ChatPaper.aiChatPaper

SpatialAct:探討三維場景中VLM智能體的空間推理至行動能力

SpatialAct: Probing Spatial Reasoning-to-Action Capabilities of VLM Agents in 3D Scenes

May 29, 2026
作者: Tianhui Liu, Jie Feng, Zhiheng Zheng, Shengyuan Wang, Yiming Guo, Yanxin Xi, Hangyu Fan, Yong Li, Pan Hui
cs.AI

摘要

人類能輕鬆感知空間佈局、建立認知表徵、推理空間關係,並將此類推理轉化為日常三維環境中的行動。儘管近期的視覺語言模型(VLM)在基於觀察的空間感知與推理任務上展現出令人期待的表現,但其能否構建連貫的空間理解、據此採取行動,並透過多輪回饋修正行動,仍是未知數。為探討此問題,我們提出 SpatialAct——一個基於模擬環境的基準測試,用於探討三維場景中基於行動的空間推理。從最具挑戰性的設定「多輪互動式改進」出發,我們進一步設計其分解任務「單步錯誤檢測與修正」,並搭配五項基礎空間能力任務,以診斷模型失敗的根本原因。實驗結果揭示了明確的「推理到行動」差距:現有 VLM 雖能在孤立空間推理任務上表現良好,但在多輪回饋中難以維持連貫的空間信念、產出可靠行動,表現明顯遜於人類。
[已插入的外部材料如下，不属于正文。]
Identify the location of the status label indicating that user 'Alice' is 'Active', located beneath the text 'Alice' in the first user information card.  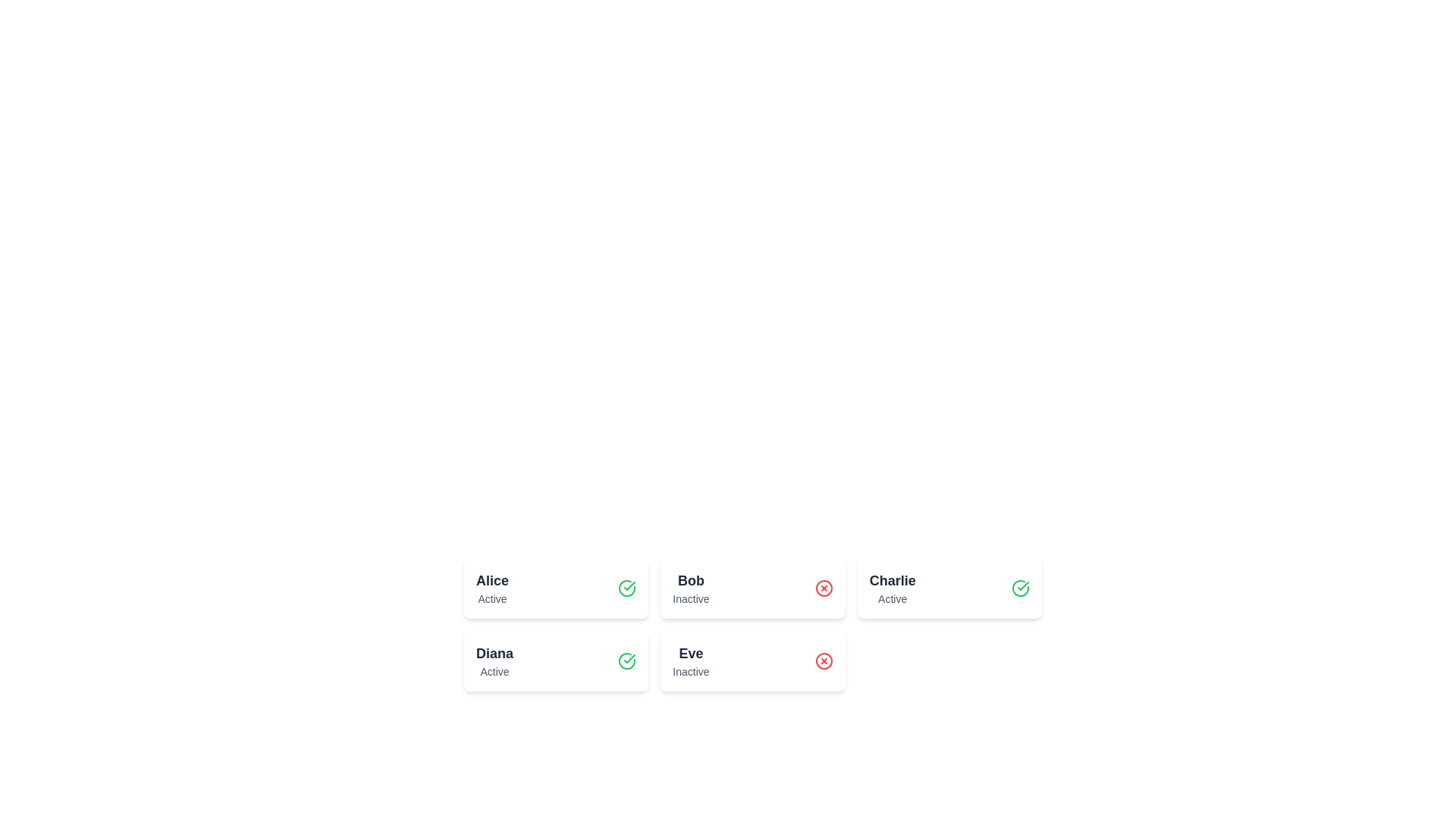
(492, 598).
這些結果表明,即使抽象化低階控制,當前 VLM 智能體在行動引發的環境變化下,仍缺乏穩健的空間狀態追蹤能力。
English
Humans can effortlessly perceive spatial layouts, form cognitive representations, reason about spatial relations, and translate such reasoning into actions in everyday 3D environments. Although recent vision-language models (VLMs) have shown promising performance on observation-conditioned spatial perception and reasoning tasks, it remains unclear whether they can build coherent spatial understanding, act upon it, and refine their actions through multi-turn feedback. To study this problem, we introduce SpatialAct, a simulator-grounded benchmark for probing action-conditioned spatial reasoning in 3D scenes. Starting from the most challenging setting, Multi-turn Interactive Refinement, we further design its decomposed counterpart, Single-step Error Detection and Fix, together with five fundamental spatial ability tasks to diagnose the underlying causes of model failures. Experiments reveal a clear reasoning-to-action gap: current VLMs can perform well on isolated spatial reasoning tasks, but struggle to maintain coherent spatial beliefs and produce reliable actions during multi-turn feedback, substantially underperforming humans. These results suggest that current VLM agents still lack robust spatial state tracking under action-induced environment changes, even when low-level control is abstracted away.